Le leitmotiv de la mission guidant l’action de Green Mindanao pour aider la tribu se retrouve chez bien d’autres organisations non gouvernementales aujourd’hui aux Philippines, soit celui, très bien résumé par le Citizens Disaster Response Center, disant « Help people to help themselves ». Les ONGs sont nombreuses aux Philippines, et le manque de coordination, parfois même les rapports de compétition entre-elles sont observables. Toutefois, ces différentes organisations sont comparables en ce qui concerne leur tendance à suivre ce leitmotiv progressiste. Elles tendent en général vers l’idée d’aider les différentes communautés vulnérables à s’adapter elle-mêmes aux multiples facteurs à l’origine de leur vulnérabilité, de mettre en place des solutions économiques, sociales et écologiques durables. Ainsi le durable est, au sein de ces milieux, perçu comme une solution d’aide, même dans le cas où les conditions socio-économiques des différentes communautés sont encore extrêmement faibles. L’opinion voulant que l’idée de durabilité ne survienne dans nos sociétés que lorsque ces conditions sont préalablement remplies tend ici à être détruite. L’idée de durabilité, ou plutôt, de l’intraduisible « sustainable », apparaît ici comme celle de permettre aux populations de vivre par elles-mêmes, indépendantes et fortes d’un point de vue socio-économique, politique et climatique, et ce d’après leurs propres moyens.

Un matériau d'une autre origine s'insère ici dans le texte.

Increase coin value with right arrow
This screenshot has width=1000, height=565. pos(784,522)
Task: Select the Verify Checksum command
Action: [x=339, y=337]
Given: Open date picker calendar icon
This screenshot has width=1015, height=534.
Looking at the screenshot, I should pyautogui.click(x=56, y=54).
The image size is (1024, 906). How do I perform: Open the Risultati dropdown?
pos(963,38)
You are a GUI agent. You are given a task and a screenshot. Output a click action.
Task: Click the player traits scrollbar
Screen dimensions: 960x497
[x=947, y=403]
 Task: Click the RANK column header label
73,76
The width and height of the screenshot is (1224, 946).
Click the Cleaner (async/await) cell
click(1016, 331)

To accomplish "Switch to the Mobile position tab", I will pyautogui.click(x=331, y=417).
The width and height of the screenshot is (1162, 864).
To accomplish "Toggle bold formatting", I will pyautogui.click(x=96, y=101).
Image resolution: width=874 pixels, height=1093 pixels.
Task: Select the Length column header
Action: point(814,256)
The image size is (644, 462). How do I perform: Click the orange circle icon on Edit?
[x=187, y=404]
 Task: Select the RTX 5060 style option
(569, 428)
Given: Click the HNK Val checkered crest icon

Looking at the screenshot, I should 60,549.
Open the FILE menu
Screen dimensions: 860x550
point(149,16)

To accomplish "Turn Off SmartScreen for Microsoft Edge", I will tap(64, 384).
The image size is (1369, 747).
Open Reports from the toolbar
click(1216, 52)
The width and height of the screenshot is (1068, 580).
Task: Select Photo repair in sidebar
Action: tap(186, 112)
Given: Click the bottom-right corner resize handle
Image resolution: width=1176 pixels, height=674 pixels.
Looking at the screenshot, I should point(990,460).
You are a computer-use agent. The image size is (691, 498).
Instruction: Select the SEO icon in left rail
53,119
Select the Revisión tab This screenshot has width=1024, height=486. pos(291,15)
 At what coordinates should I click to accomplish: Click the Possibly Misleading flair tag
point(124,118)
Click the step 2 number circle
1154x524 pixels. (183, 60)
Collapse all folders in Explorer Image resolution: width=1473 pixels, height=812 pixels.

Armé de son téléphone portable, de ses cartes d’affaires indiquant l’adresse de son site internet et de sa mobylette, Datu Cesar parcoure les rues des zones urbaines environnantes à la recherche d’une telle aide, d’organisations gouvernementales ou non prêtes à aider sa tribu à s’aider elle-même, de personnes qualifiées pour faire cesser les activités illégales de déforestation, et plus encore. Pour le remercier de nous avoir invité et guidé au sein de sa tribu, nous lui donnons de quoi acheter quelques cadeaux pour ses confrères. Il rit malicieusement face à notre petite offre, qu’il accepte avec un sourire. Le message est clair : notre aide lui est plus profitable lorsqu’il s’agit de faire savoir son histoire ailleurs, près de ceux qui mettent en place les moyens pour aider durablement ces populations.